The magic is all on the surface of Prince of Egypt, an animated musical version of the exodus of the Jews from Egypt that at times feels as if it might have been called Indiana Moses and the Temple of Doom. Ever on the lookout for a new way to tell an old story–or, rather, a new old way to tell an old story–DreamWorks SKG has recast the life of Moses as the saga of two brothers who end up on opposite sides of an issue. The baby Moses, his existence endangered by the pharaoh’s edict calling for all Hebrew sons to be slain, is set adrift in a basket on the Nile before being discovered–and adopted–by one of the pharaoh’s wives. Cut to a chariot race through the city that out-Ben Hurs Ben Hur, after which the victor, Moses, goads his brother Ramses on to ever more high-spirited antics: “Oh, come on Ramses, where’s your sense of fun?” But then Moses bumps into his real sister, Miriam, and brother, Aaron, and learns the truth about his origins. Ramses, who becomes the new pharaoh, isn’t pleased when his brother becomes a champion of Hebrew civil rights instead of the wild and crazy guy with whom he grew up.

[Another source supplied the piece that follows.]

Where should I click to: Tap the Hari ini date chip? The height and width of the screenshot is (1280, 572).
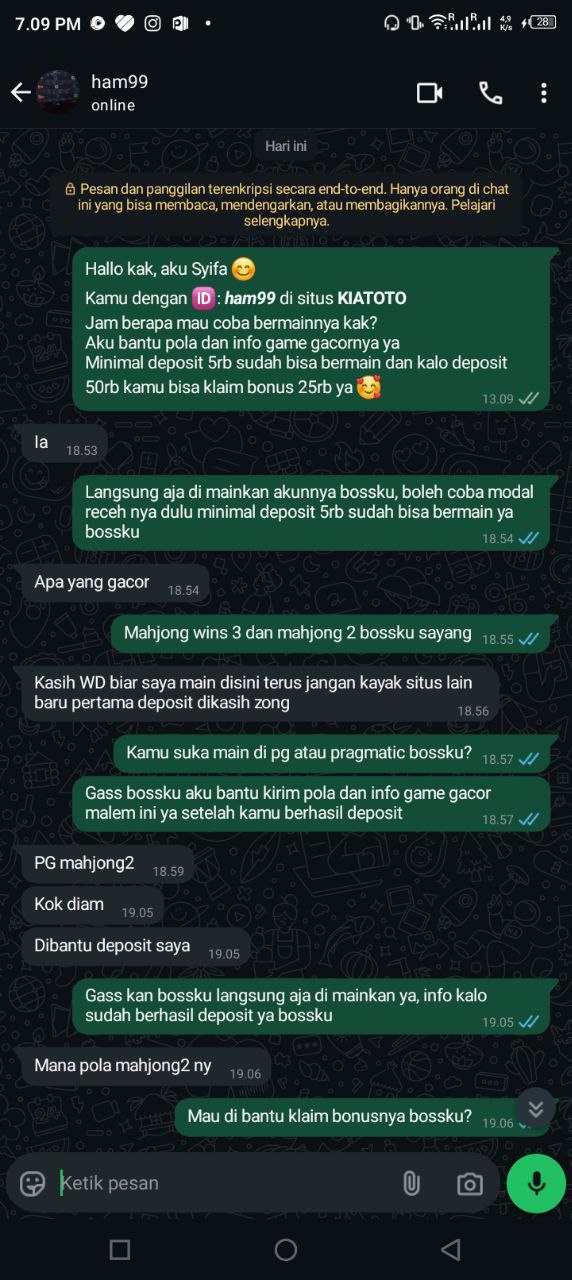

A ctually, there are two brothers in the biblical tale–Moses and Aaron, the latter directed by God to speak for his brother, who scholars believe had a speech impediment. Prince of Egypt might have been more psychologically compelling if it had set up a rivalry between the good and bad brothers–between Aaron and Ramses–for Moses’ soul. But Aaron hardly figures here and, of course, psychology isn’t the point. What wows ‘em are Broadway-style showstoppers, with music and lyrics by Stephen Schwartz, whose work has become less tuneful and more pretentious since the heady days of Godspell and Pippin. Schwartz’s rhymes are all of the moon-June variety, and the big inspirational number, in which hope is conceded sometimes to “fly away, like silver birds,” asks: “Who knows what miracles you can achieve/ When you believe?” The miracle here is the animation and production design, which has less to do with belief than with talent and millions of dollars.

This is sensational cinema: crowds swarming among pyramids in eye-popping 3-D, camerawork that’s distinctly Spielbergian in its fluidity. Everything we love about biblical-movie kitsch is here, only concentrated and heightened. Best of all is a sequence in which Moses falls asleep against the wall of a temple and, in his dream, the two-dimensional hieroglyphs of familiar Egyptian painting begin to move, enacting the story of the Exodus in stiff, horizontal processions. The dream exalts the primitive art that is the movie’s visual inspiration in a way that seems truly religious.